Opinion
May 31, 1984
Judgment rendered September 9, 1982 in Supreme Court, New York County (Morris Goldman, J.), convicting appellant of murder in the second degree, unanimously reversed, on the law, and the action is remanded for a new trial. ¶ Defendant brutally and inexplicably stabbed Albert Butler to death. She was arrested within minutes and has never maintained that she is guiltless. She did testify at trial, however, that prior to the incident she had consumed half a pint of gin by herself, and split four and a half pints with her common-law husband. One of the arresting officers testified that she had acted "irrationally" at the precinct and he smelled alcohol on her breath. ¶ The court charged the jury on self-defense and intoxication in addition to the indictment charge of murder in the second degree and the lesser included offense of manslaughter in the first degree.
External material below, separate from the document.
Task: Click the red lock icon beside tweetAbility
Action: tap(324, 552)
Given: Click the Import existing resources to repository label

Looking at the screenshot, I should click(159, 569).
Defense counsel also requested a charge of manslaughter in the second degree, since defendant's conduct was the result of "excessive drinking, irrational conduct and plain recklessness." The court refused, finding "nothing in the record to support it * * * I don't see any proof of recklessness whatsoever in this record." ¶ This was error. In a remarkably similar case, People v Lee ( 35 N.Y.2d 826, 827), the Court of Appeals held that since a "`defendant is entitled to the most favorable view of the record' [quoting] ( People v. Battle, 22 N.Y.2d 323, 324). `[I]f, upon any view of the facts, a defendant could properly be found guilty of a lesser degree or an included crime, the trial judge must submit such lower offense' [quoting] ( People v. Mussenden, 308 N.Y. 558, 561-562)." ¶ As in Lee ( supra, p 827), there was "some evidence that this defendant was intoxicated" with no truly "plausible explanation for the concededly bizarre * * * stabbing". Thus, "the jury would have been entitled to find that at the time of the stabbing defendant was too intoxicated to have intended either to kill [her] victim or to cause [him] serious physical injury." (35 N.Y.2d, at p 827). ¶ Accordingly, we reverse and remand for a new trial.
Concur — Sullivan, J.P., Carro, Asch, Fein and Kassal, JJ.